Medicinal Cannabis looking good in investment and exports

According to Sidney Himmel, an expert and promoter of companies of this sector, in Canada companies involved in this industry are worth nearly $15 billion USD and Colombia has great potential.

The approval of medicinal cannabis in the country is one of the important news that happened last year in Colombia and surely this business will be key in this new year. One of the companies that got the green light to enter this business is Khiron Life Sciences Corp., which was formed in Colombia but with a good dose of Canadian capital.

Last month the chairman of their board, Sidney Himmel, who is also a chemical engineer and an expert who travels the world lecturing on the medical uses of the plant, visited Bogotá. The executive spoke with Portafolio.

Why is the trend of medicinal cannabis just starting now?

At the beginning of the XX century most of the drugs were plants or extracts of them, and already in 1920, molecules that were extracted from the plants. Then drugs become synthetic, that is to say that they do not occur naturally, and therefore, starting from 1959 they had side effects, which means that they were poison. While this evolution was happening in England and the United States, in other nations, like Germany, the idea of traditional drugs that came from plants and/or their extracts, such as ginseng, was still preserved. In the USA, starting in the 1930s, medical cannabis was banned for purely political reasons, against the advice of the medical community.

Since Vietnam the opposition was worse?

Exactly, but everything changed in the 80s, when they had the AIDS crisis in California. Everyone who suffered from that disease had pain and used cannabis to relieve it.

Then others began using it against nausea and vomiting caused by cancer treatments, and in the last ten years it has also been given another medicinal application for children with refractive epilepsy – the type resistant to other treatments – who can have up to a hundred attacks a day. Thus, many Governments allowed the use of cannabis as medicine for compassionate reasons.

Where did this come from?

The first countries that moved on legalization were the Netherlands, Canada and some states in the USA (where it is federally illegal). Now, Israel and Europe are beginning to legalize it for medical purposes. So, from a global perspective, what is happening now in Latin America in terms of regulation is that it is trying to catch up to the rest of the world and overcome the lag.

What are the applications of cannabis today?

Well managed, cannabis can help many people with illnesses that produce chronic pain, certain types of arthritic pain, many conditions of inflammatory infection, there is evidence that it helps children with autism,  its effects in Crohn's disease is being researched ... and I could go on.

And as a business, what prospects are there?

Instead of developing such strong and expensive drugs, as is sometimes done, here you have a medication produced locally in Colombia, which is less expensive and less toxic.
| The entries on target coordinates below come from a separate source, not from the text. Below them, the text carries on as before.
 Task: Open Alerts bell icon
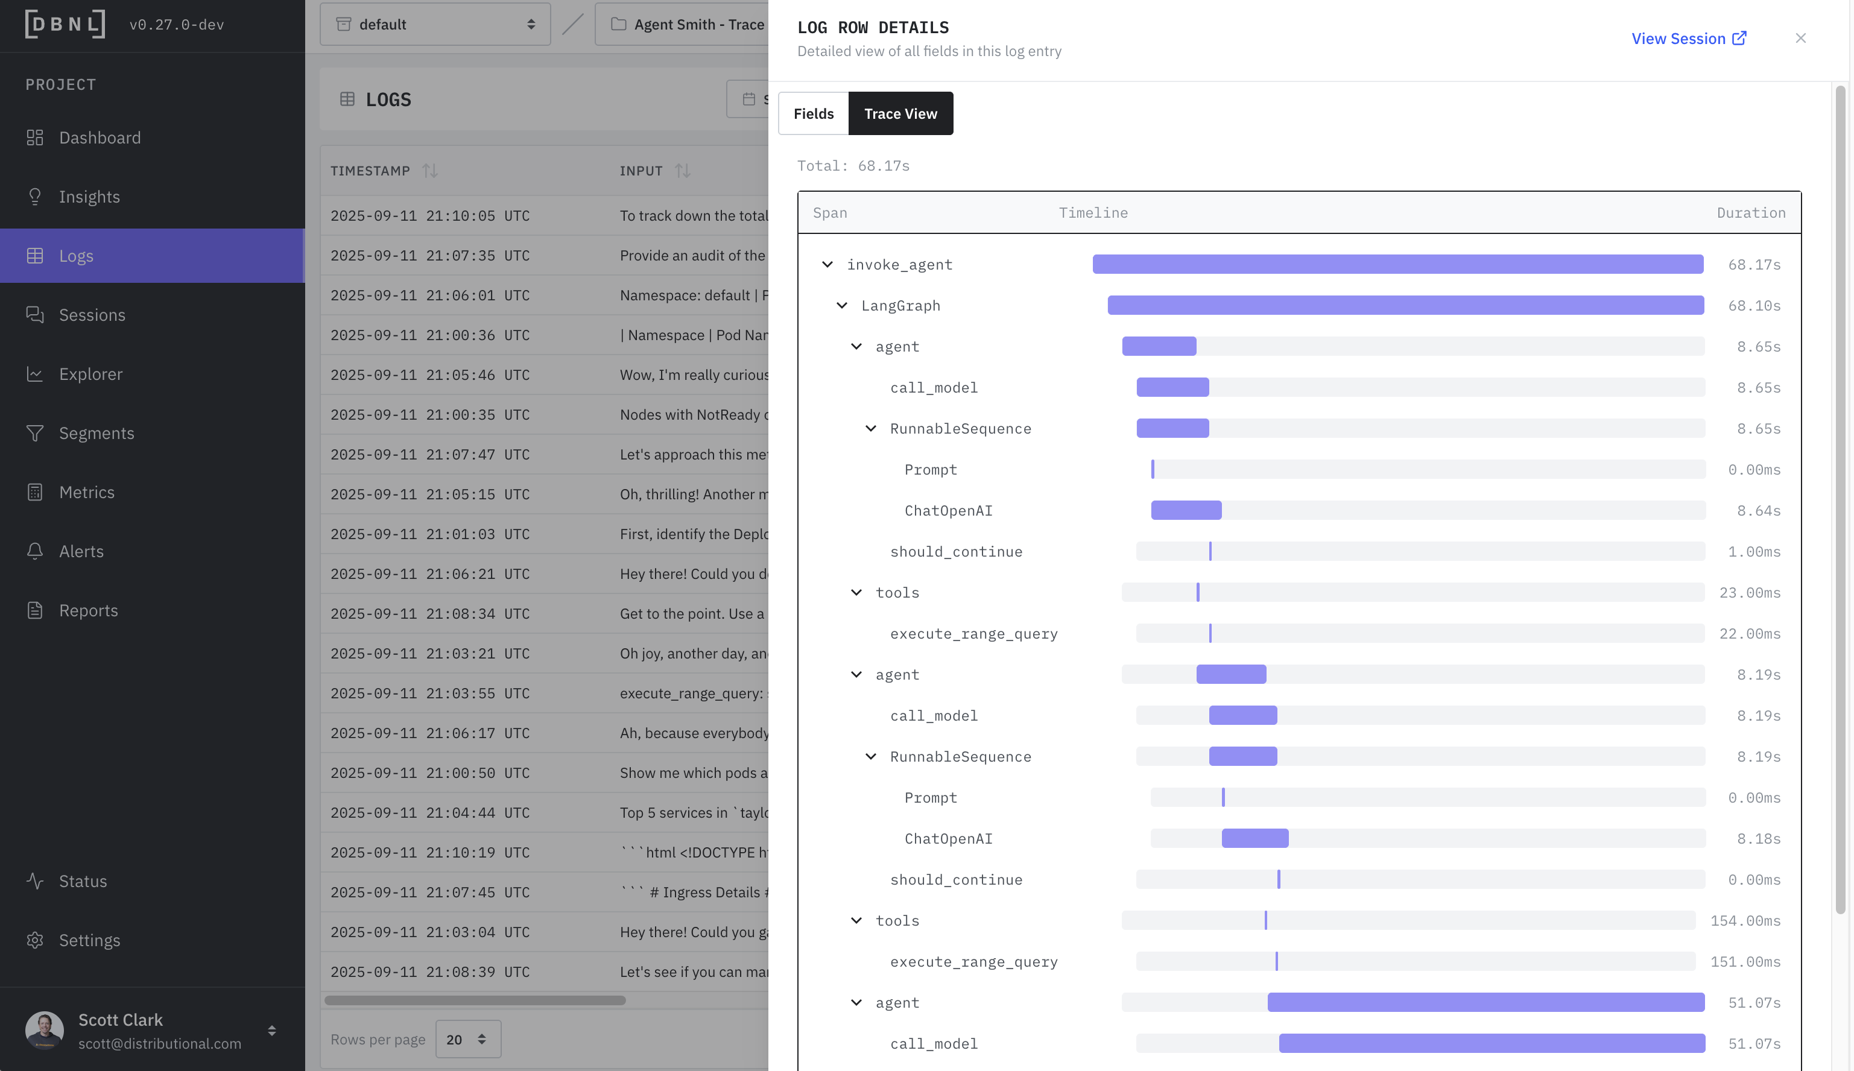[x=35, y=551]
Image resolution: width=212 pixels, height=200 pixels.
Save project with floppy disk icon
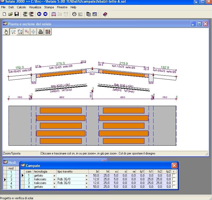[x=16, y=14]
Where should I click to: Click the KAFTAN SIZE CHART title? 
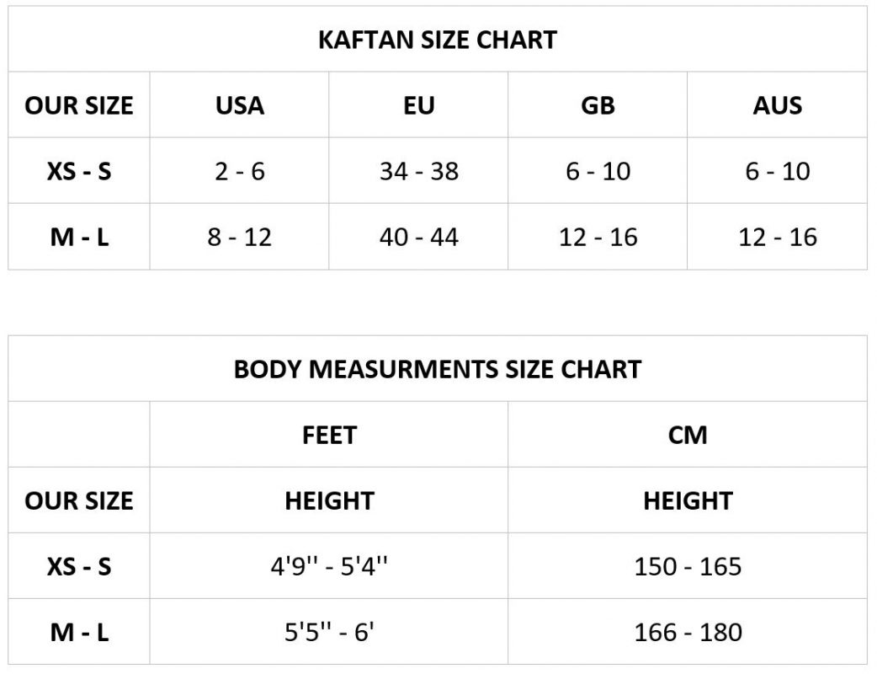point(438,40)
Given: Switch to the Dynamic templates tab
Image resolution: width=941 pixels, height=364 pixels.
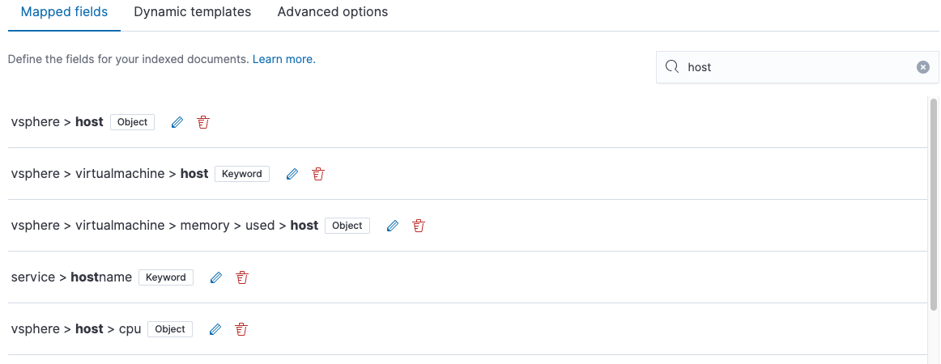Looking at the screenshot, I should pyautogui.click(x=192, y=12).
Right now in Canada there are 74 companies with licenses to produce cannabis medications and five years ago there were perhaps two. The market capitalization for these companies ranges from 10 to 15 billion dollars.
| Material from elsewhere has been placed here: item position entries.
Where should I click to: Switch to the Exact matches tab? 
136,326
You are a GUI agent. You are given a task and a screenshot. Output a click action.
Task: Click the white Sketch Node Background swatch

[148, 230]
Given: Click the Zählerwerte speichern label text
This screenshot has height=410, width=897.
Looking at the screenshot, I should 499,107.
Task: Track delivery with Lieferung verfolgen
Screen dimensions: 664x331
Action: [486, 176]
Could Colombia become a major cannabis exporter?

I think there will be two types of export: The first is going to be as a commodity; Canada and Europe are open to this. And the other is higher value-added products, which is what for example Khiron is doing with branded products.

We have to take into account that right now it is illegal in Colombia to export raw material.
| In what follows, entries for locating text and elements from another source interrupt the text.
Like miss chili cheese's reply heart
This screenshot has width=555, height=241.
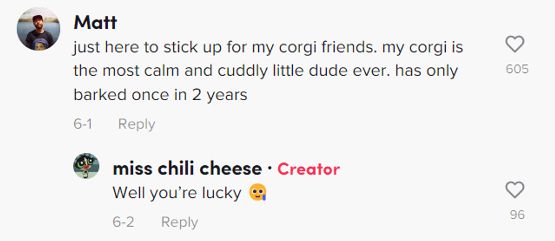(515, 190)

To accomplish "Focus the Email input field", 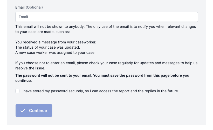I will 107,17.
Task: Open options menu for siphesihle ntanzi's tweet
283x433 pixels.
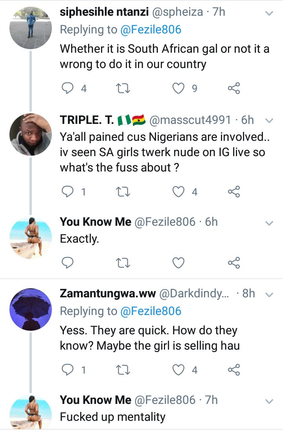Action: pyautogui.click(x=269, y=13)
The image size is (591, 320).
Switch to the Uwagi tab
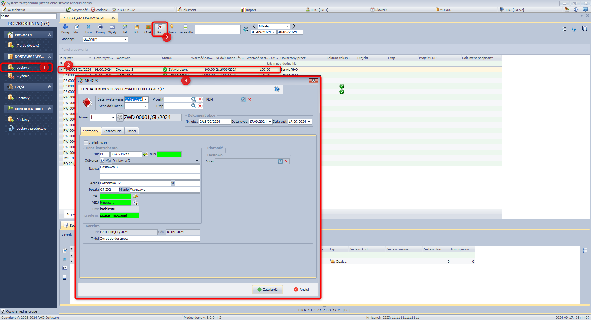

Although during the initial phase Khiron is going to focus on local customers, the bet is to look to Latin America, not only Europe and Canada. Other companies are not taking this same approach.

The idea, more than to export raw materials, is to reach the patient directly.

How much investment can there be?

The investment that will be received will be very important for research and transformation processes. Just developing good manufacturing practices will cost about 15 million dollars, just to start any company, in the context of the demands of the foreign market.

Why do almost all cannabis companies in the country have Canadian capital?

Canada legalized medicinal cannabis early and had time to develop industry and research; so this is probably why between 60% and 70% of the investment comes from there.

What fears do investors have when going into this business?

The biggest hurdles are the lack of information about how the laws are going to evolve, if the regulatory environment is going to become more or less favorable.

The most important part of our work and one of the challenges is to educate investors in Canada and elsewhere, who do not know much about Colombia.

Canada has very good relations and an FTA with Colombia, but one challenge is for the country and patients to turn to this and work towards the promotion of this industry via public entities and the Government. But the stability in the rules of the game is also essential, because companies want to enter the market but if they are not given guarantees they do not arrive.